**DIRECTIONS FOR THIS TASK**
Print the lines from the one containing "Given: Reload the page with the refresh icon" through the end of the listing below, exactly as written. Any pictures stay out.

**DATA EXCERPTS**

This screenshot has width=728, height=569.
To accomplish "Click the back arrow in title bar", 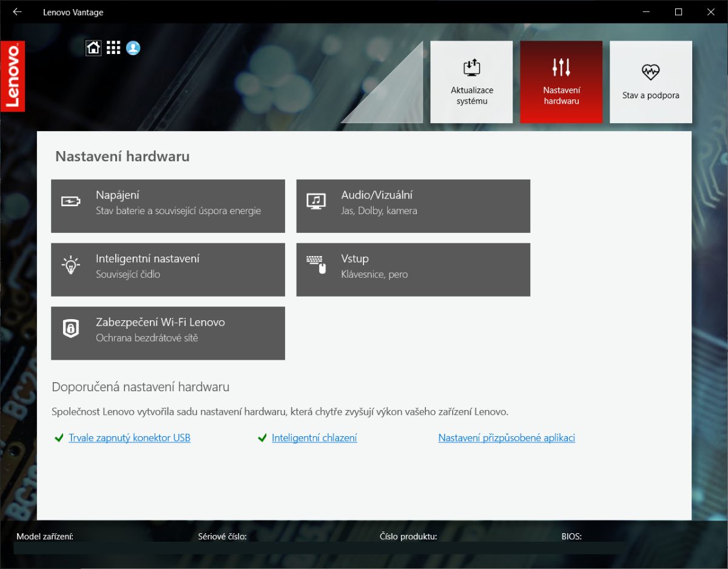I will click(17, 12).
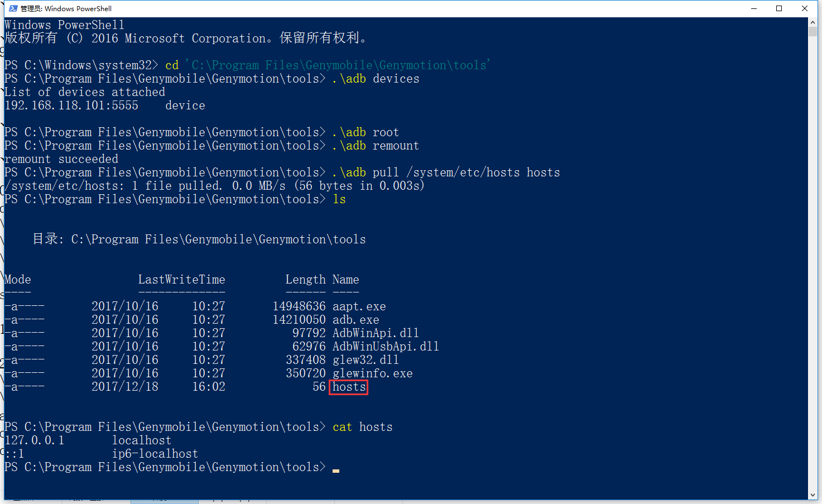This screenshot has width=822, height=504.
Task: Click the red-boxed hosts file name
Action: (x=349, y=387)
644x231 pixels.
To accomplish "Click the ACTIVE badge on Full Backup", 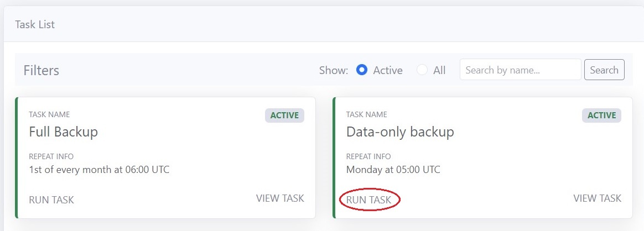I will pos(284,116).
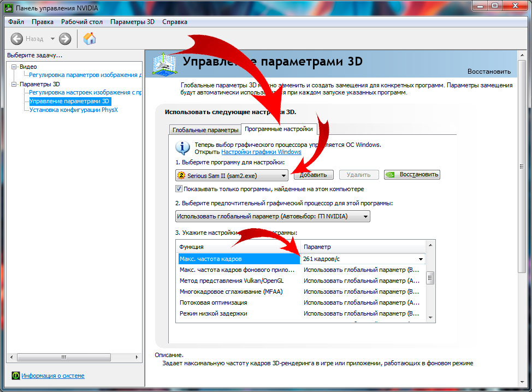Click the system information icon at bottom left
Image resolution: width=532 pixels, height=392 pixels.
coord(16,376)
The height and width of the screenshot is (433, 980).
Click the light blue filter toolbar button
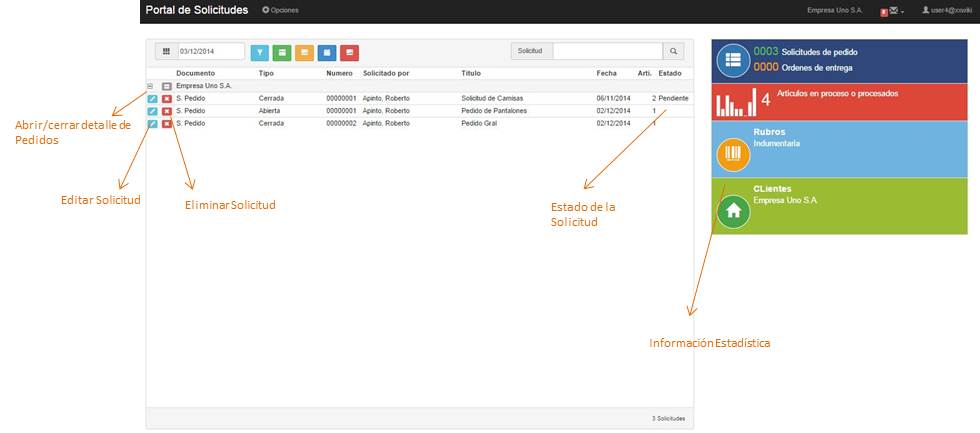tap(260, 52)

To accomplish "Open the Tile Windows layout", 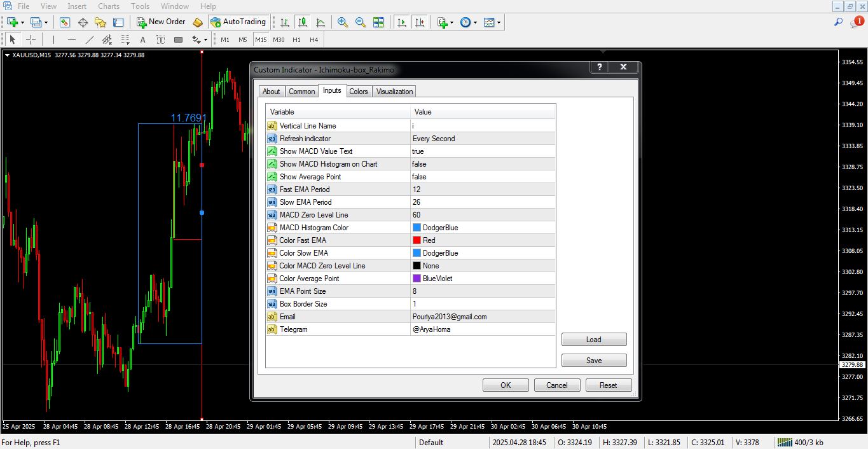I will (378, 22).
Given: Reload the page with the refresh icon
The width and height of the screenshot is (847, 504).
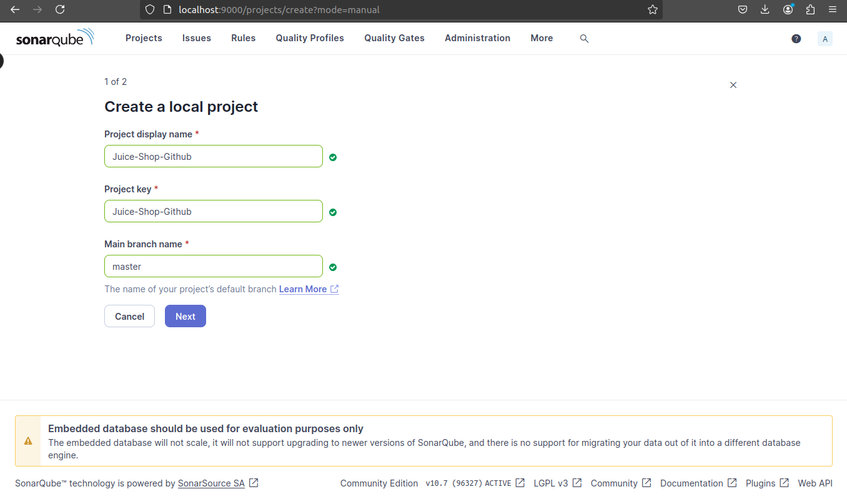Looking at the screenshot, I should coord(60,9).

**EXERCISE ANSWER**
Given: Reload the page with the refresh icon
The width and height of the screenshot is (847, 504).
Looking at the screenshot, I should coord(60,9).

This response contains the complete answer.